EXERCISE DETAILS: In the material below, find the line with "Task: Click the NETGEAR genie logo" and the line with "Given: Open the 文章数量 blue clipboard icon". Output exactly those two lines and all lines between them, leaving out pictures.

• • • • •

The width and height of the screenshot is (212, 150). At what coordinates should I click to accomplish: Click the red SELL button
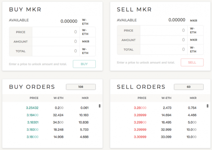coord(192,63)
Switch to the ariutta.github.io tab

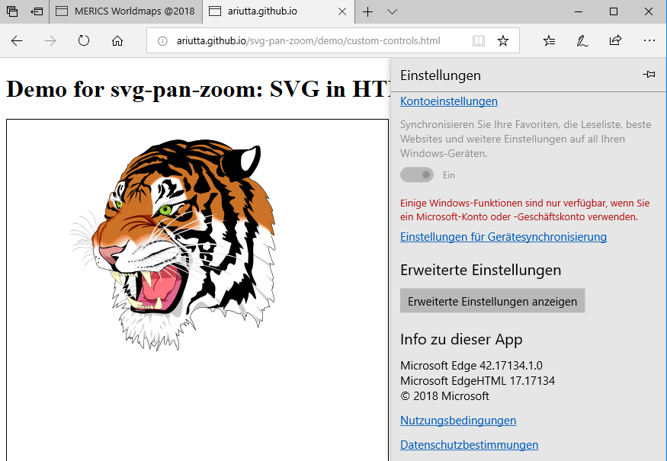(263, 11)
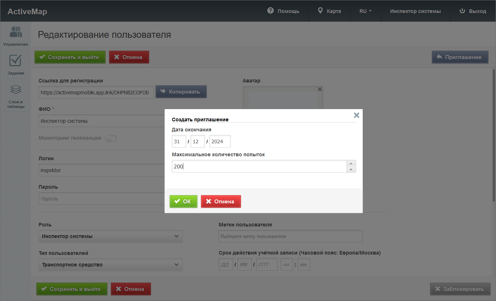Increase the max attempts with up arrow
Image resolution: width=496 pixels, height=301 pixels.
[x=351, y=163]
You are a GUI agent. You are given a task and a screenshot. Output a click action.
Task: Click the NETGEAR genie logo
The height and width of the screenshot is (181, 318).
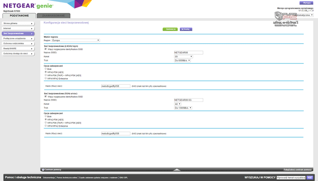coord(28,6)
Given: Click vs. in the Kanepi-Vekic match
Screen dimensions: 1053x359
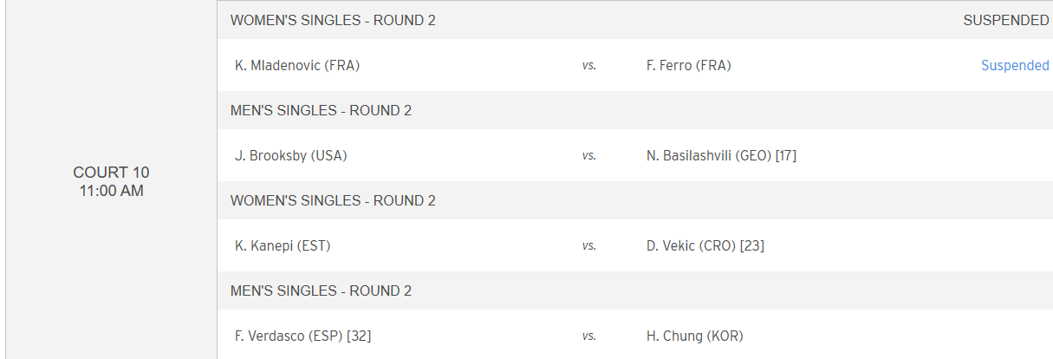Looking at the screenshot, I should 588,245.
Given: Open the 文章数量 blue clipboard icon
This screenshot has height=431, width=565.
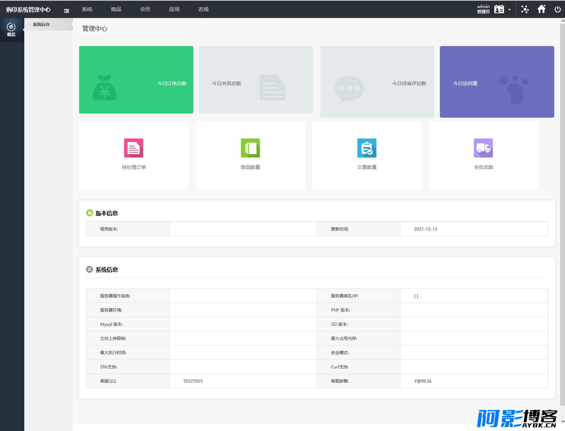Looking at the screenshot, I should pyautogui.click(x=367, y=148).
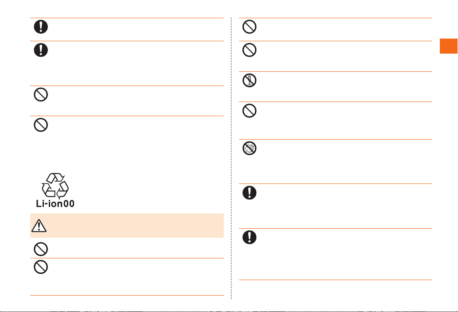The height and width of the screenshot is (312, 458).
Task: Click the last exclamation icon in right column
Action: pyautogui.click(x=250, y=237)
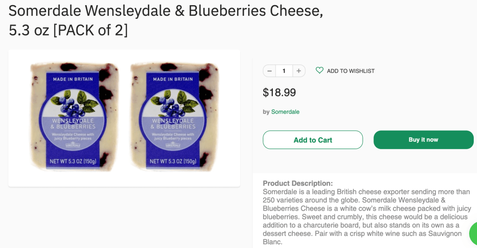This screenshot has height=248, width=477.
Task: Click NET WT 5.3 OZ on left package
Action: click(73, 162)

• • • • •

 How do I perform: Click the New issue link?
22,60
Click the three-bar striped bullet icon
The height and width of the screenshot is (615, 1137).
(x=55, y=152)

• • • • •

EXERCISE OUTPUT:
Task: Click the NETGEAR genie logo
The height and width of the screenshot is (181, 318).
coord(28,6)
Given: Click vs. in the Kanepi-Vekic match
Screen dimensions: 1053x359
Looking at the screenshot, I should 588,245.
Given: Open the 文章数量 blue clipboard icon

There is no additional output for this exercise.